İSLAM DÜNYASININ YASAKLI ESERİ -ÇAĞRI FİLMİ

1984 yılında Ramazan ayı ve Bayramı Haziran'da imiş. Aradan bunca zaman geçmişken bunu hatırlamak garip gelebilir ama aklımda kalmasının sebebi Anadolu Lisesi sınavının yanında bir başka şeyin de o tarihlere denk gelmesi. Televizyonda bir dizi yayınlanıyordu. Sonraki yıllarda artık nerede ise tüm dini gün ve aylarda gösterimi bir gelenek haline gelen bir diziydi bu, hemen hepimizin artık bildiği''Çağrı (The Message)''.  

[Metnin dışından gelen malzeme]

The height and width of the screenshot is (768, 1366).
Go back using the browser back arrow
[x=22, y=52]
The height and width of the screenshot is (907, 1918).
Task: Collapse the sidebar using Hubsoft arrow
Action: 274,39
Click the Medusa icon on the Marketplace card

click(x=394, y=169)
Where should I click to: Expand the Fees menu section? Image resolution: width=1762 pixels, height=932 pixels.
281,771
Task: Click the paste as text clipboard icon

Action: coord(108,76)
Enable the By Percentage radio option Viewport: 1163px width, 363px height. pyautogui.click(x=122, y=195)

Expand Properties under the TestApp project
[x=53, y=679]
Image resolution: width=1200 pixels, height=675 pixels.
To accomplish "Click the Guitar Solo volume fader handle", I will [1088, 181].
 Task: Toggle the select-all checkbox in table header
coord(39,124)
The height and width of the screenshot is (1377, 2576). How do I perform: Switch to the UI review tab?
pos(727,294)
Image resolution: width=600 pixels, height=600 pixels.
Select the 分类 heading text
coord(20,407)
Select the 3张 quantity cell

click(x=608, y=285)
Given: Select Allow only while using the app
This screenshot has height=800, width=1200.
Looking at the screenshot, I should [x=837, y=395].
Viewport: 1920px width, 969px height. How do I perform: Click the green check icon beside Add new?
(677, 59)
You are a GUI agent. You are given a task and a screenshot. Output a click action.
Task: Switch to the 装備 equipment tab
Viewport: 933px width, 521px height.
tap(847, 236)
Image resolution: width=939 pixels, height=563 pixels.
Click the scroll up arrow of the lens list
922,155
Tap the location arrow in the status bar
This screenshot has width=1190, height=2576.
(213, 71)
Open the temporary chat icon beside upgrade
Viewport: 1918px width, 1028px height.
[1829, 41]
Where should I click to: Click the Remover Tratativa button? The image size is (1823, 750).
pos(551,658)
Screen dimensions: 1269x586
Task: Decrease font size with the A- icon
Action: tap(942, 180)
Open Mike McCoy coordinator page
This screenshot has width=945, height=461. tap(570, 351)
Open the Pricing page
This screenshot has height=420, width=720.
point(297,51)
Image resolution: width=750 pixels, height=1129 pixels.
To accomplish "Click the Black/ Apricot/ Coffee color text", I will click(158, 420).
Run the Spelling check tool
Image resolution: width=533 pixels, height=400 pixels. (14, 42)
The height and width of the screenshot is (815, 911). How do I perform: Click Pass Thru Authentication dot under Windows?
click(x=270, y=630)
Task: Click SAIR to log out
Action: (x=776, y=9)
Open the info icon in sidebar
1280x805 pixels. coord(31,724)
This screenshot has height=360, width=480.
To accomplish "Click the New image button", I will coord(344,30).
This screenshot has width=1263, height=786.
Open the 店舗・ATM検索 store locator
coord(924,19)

TV'de ilk bölümden itibaren takip ettiğimi hatırlıyorum. Bu ilginin sebebi belki o zamanlarda ekranlara hakim olan Amerikan dizi ve filmlerinin haricinde farklı bir kültürün gösterimi, ya da belki de tarihe duyduğum ilginin vermiş olduğu bir sempatiydi. Pazar akşamları oynayan dizinin son bölümünün ise şimdi bakınca 17 Haziran 1984 olduğunu görüyorum. Ertesi gün ise hayatımızdaki ender kırılma anlarından birine vesile olacak olan Anadolu Liseleri 2. Basamak Sınavı vardı. Doğal olarak erken yatıp iyice dinlenmek gerekiyordu. Ancak normal bölümlerden daha uzun olduğunu hatırladığım son bölümü bir türlü bırakıp dinlenme faslına geçemiyordum. 

Görüntülerde bir kaç haftadır devam eden müslüman dünyasının çektiği acılar nihayet son buluyor, bugün bu dine inananların ibadet için yüzünü döndükleri Kabe fethediliyor ve yeni bir dinin artık kalıcı şekilde yeryüzünde var olacağı tüm izleyenlere hissettiriliyordu. Bölüm bitince, ertesi günü değil de, final yapan diziyi düşünüyordum halen. 

Sınava giren (gazetelerin yazdığı kadarı ile) 61 bin çocuktan kaçı benim gibi ekran karşısına kilitlenmişti o gece bilmiyorum. Aradan uzun yıllar geçince bu filmin (aslında filmdi çünki) beni neden bu kadar etkilediğini anlamaya ve bunu düşünürken de bir taraftan filmin hikayesini öğrenmeye çalıştım. Sonrasında ise müslüman kültür dünyasında bir daha eşinin yapılamadığı görsellik ve anlatımı olan filmin hikayesine ulaştım. Meraklıları ile devam edelim!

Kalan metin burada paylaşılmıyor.